But the best way to find a good "data scientist" is probably the best way to find a good programmer -- be one yourself; tap your professional network; and hire people as consultants/freelancers on non-critical projects before making a real commitment. Identifying someone with a deep skill that one doesn't possess oneself is pretty much impossible. And on the flip side, I have trouble imagining that someone who really knows what he or she is doing would want to work for some unknown.
If you want someone to scrape and clean data with Perl and generate some scatter plots and histograms, look for undergrads with good grades who worked as Research Assistants, or recent grads working as RAs at consulting firms, research centers, governmental agencies, or think tanks. They'll do great (by and large), they've have had some informal training from a more senior researcher to help put everything in context, and faculty often steer their best students into those sorts of jobs, so there's a pretty strong quality screen. I'm sure there are other places to find people too.
I think most people do, but I've never heard a good term for the job. It's like "we want someone who can take large amounts of data and do something awesome with it". What do you call that?
>Unless you're hiring someone really junior, you want the "data scientist" to have a specialty -- anyone good will have one.
Not sure I agree with this, I want people who are well-rounded.

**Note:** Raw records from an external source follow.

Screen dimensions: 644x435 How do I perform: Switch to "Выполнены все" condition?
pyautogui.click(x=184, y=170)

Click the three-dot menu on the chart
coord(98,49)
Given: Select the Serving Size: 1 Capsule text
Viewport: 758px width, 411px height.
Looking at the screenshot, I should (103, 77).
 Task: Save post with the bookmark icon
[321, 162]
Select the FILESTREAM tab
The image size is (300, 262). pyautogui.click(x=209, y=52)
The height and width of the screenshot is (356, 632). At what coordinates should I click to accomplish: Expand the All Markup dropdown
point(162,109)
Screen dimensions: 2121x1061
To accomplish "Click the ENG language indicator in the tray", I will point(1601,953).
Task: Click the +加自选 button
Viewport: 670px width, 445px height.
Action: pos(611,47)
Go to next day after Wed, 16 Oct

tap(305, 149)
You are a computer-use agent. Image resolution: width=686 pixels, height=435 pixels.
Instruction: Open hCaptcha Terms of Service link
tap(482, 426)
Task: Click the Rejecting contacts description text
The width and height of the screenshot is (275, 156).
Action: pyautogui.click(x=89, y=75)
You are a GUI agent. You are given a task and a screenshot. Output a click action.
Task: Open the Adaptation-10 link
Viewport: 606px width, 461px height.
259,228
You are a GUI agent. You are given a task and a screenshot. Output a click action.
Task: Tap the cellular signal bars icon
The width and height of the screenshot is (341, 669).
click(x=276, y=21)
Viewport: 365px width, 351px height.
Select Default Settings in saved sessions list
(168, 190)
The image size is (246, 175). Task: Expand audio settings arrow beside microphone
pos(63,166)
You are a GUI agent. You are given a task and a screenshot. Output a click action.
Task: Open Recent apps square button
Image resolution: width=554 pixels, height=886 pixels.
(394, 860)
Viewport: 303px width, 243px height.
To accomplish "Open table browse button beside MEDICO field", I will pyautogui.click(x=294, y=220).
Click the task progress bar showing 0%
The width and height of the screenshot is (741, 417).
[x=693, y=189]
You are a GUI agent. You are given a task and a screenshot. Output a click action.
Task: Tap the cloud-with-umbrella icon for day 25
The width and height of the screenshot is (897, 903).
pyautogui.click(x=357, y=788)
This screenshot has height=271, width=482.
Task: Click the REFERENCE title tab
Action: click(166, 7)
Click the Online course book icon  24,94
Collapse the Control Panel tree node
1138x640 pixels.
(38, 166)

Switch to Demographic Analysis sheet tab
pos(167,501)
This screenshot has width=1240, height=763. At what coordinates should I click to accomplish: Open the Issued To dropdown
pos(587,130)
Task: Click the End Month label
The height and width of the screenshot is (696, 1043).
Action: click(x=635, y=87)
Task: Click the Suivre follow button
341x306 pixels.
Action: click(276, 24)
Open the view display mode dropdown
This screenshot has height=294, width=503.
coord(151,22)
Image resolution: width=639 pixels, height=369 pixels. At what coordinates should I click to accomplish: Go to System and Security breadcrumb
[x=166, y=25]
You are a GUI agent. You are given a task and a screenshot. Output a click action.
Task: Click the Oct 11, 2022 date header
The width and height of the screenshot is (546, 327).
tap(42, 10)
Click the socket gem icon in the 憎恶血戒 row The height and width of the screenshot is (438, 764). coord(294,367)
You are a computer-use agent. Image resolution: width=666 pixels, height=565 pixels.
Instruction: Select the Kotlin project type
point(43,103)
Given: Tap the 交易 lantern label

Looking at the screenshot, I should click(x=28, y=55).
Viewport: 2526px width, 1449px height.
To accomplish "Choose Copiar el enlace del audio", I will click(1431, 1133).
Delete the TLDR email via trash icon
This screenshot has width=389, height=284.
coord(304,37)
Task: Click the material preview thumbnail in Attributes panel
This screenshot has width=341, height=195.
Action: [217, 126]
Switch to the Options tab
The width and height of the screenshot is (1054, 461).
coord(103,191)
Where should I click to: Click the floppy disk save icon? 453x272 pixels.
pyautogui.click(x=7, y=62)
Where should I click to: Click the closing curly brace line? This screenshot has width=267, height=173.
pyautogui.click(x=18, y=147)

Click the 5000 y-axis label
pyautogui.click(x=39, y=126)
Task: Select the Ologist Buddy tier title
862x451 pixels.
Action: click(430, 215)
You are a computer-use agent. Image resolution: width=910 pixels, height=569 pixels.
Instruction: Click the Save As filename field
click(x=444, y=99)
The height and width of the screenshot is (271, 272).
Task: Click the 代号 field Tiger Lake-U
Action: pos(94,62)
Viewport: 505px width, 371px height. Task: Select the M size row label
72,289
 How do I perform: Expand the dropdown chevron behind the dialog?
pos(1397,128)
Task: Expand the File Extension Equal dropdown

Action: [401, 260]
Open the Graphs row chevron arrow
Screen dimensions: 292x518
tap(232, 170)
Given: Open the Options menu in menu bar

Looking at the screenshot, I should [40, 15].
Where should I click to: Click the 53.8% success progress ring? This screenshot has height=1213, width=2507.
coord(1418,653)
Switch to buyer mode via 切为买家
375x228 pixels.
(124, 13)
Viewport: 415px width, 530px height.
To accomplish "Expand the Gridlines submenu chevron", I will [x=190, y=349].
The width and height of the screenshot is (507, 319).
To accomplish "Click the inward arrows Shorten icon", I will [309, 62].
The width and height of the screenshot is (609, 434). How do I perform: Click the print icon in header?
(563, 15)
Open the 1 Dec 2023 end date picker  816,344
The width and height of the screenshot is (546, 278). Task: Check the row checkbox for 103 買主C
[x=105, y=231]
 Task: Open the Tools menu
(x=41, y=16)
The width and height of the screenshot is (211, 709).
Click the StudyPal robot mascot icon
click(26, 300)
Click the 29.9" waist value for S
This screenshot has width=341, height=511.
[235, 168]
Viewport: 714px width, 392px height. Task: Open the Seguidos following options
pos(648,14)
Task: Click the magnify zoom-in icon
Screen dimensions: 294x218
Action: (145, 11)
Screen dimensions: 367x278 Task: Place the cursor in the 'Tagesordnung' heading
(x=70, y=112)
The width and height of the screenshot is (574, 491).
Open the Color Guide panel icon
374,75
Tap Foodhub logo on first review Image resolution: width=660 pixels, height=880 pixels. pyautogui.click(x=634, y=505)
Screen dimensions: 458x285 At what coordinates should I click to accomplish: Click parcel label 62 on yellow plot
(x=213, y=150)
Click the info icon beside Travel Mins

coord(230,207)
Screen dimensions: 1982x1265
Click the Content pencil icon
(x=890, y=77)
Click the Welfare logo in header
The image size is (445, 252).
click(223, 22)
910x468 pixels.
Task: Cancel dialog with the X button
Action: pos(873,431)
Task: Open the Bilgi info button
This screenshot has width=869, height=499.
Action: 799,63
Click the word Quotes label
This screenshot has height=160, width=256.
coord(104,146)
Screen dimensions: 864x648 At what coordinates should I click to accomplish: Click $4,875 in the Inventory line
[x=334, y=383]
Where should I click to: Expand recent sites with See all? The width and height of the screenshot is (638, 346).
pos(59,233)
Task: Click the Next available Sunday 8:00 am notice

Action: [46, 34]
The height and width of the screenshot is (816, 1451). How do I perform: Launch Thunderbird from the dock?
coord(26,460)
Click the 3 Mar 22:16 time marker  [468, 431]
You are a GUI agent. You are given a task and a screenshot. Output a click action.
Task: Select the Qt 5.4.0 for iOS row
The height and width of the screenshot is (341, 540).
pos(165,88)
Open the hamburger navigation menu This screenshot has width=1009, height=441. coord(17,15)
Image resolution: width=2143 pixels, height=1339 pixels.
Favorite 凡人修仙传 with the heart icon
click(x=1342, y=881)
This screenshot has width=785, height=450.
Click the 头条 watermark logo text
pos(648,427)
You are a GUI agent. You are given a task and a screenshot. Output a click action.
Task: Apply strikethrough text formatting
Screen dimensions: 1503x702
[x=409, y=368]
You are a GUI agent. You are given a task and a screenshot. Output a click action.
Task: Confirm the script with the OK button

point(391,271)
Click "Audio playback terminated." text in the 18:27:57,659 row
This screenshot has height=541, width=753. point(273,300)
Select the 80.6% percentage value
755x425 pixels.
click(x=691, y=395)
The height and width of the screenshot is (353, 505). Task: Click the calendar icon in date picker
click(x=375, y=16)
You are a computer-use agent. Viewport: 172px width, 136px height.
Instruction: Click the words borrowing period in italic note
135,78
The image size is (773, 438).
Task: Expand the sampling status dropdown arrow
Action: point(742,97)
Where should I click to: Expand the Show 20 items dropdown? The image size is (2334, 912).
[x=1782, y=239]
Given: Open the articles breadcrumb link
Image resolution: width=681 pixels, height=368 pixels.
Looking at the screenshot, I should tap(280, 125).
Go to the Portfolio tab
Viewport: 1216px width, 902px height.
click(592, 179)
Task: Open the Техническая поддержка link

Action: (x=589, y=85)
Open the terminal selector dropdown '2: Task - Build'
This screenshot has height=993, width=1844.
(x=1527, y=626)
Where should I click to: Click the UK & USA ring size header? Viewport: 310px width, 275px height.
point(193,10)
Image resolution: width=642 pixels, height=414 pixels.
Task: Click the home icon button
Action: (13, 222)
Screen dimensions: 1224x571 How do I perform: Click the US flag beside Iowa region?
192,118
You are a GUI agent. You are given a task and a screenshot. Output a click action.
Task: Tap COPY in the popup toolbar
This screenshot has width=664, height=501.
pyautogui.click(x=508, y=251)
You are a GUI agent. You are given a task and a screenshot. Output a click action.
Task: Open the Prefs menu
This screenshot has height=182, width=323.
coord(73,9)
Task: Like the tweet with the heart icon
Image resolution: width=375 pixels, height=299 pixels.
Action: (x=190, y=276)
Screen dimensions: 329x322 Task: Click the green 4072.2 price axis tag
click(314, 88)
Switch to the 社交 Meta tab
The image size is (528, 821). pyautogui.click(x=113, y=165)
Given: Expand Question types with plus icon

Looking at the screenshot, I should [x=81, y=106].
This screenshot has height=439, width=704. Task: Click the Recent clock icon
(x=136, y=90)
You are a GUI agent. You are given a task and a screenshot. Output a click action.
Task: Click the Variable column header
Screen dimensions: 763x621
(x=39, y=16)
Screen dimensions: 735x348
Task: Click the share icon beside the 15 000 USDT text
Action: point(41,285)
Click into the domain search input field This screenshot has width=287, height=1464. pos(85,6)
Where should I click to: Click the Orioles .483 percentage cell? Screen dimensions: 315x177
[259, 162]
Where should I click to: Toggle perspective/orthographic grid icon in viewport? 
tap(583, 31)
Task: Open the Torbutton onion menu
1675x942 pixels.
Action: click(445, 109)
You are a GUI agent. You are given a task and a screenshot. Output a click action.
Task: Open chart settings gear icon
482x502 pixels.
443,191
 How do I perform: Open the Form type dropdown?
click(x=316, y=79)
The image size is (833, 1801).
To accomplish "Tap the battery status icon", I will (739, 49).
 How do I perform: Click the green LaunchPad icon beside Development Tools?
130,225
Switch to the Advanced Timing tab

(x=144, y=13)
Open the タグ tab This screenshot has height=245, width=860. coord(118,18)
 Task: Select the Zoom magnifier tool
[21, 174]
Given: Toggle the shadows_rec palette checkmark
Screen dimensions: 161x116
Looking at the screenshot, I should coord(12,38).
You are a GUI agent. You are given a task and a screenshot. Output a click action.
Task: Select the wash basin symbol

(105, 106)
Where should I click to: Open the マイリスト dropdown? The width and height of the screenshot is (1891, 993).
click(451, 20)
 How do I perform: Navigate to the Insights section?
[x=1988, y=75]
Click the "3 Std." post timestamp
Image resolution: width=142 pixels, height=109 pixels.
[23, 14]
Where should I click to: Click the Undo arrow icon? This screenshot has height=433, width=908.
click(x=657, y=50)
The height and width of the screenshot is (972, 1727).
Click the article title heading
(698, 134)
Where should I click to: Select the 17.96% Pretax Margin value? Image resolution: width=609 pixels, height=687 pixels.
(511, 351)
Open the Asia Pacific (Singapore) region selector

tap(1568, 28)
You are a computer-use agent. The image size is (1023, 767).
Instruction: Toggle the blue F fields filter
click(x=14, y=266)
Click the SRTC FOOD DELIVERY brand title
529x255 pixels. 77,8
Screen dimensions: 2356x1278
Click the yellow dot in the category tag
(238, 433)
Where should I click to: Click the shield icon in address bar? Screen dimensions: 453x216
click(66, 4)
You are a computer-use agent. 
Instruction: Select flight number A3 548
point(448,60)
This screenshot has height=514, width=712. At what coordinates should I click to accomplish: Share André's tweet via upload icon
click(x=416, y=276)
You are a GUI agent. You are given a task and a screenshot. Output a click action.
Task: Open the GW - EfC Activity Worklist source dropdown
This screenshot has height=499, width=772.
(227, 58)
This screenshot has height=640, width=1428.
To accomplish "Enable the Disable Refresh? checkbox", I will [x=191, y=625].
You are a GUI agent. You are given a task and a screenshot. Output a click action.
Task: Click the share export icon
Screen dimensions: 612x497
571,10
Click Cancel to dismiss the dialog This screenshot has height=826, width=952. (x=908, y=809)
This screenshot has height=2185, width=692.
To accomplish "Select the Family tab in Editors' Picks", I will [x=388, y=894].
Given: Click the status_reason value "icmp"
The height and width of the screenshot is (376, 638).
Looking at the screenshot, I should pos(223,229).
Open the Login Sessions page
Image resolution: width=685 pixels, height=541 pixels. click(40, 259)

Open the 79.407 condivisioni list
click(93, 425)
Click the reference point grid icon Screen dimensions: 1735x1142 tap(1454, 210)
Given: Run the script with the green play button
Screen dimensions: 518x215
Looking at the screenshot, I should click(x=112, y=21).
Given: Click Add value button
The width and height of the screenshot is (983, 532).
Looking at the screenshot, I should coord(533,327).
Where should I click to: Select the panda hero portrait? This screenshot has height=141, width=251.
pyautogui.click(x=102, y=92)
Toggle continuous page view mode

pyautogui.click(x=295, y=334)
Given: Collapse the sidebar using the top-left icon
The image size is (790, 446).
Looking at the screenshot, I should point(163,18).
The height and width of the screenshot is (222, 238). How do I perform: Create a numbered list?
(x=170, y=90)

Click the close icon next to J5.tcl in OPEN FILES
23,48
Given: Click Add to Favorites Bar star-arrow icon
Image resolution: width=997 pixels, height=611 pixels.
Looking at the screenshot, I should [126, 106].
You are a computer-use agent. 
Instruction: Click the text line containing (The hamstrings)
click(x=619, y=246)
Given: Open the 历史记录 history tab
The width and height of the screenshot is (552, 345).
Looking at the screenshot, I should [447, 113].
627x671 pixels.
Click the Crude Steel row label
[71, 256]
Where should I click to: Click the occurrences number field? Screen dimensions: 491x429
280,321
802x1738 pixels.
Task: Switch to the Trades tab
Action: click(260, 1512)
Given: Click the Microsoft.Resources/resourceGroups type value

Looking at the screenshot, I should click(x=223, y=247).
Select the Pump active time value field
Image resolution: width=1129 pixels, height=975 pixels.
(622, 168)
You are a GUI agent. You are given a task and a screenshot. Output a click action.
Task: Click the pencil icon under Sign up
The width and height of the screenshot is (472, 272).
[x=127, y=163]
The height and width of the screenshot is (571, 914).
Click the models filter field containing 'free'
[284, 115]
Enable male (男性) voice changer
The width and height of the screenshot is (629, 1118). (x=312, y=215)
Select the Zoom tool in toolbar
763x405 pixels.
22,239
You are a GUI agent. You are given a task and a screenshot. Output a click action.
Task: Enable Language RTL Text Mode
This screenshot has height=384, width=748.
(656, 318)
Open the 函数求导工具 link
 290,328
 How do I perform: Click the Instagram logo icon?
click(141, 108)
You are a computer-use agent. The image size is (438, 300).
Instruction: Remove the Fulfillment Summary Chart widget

I think it's great to find someone who specialized at something, but I'd want that person to be able to grow the rest of his abilities up to par. Example: let's say you specialized in machine learning. If you don't understand building scalable systems, you can't take a holistic view of a project; how will you know if your algorithms can scale to a production environment? Or, if you can't program well, you can't write code to actually get your algorithms into place. Or if you can't understand the business side of things, you won't be able to build trust with the rest of the company, and hence you won't be able to contribute.
Analyst
Yeah, that's kind of the problem; until "awesome" gets defined, it's awfully hard to be specific about what the company needs. But this is why it's going to be really hard for someone that couldn't do part of the job themselves to hire effectively.
As to the second point, I guess it's going to depend on the business and on whether the statistical component is crucial or just peripheral. It's nice if everyone is pretty broadly well trained. But if you're a hedge fund building algorithmic trading rules, you need different people than a marketing research firm or a litigation consulting agency.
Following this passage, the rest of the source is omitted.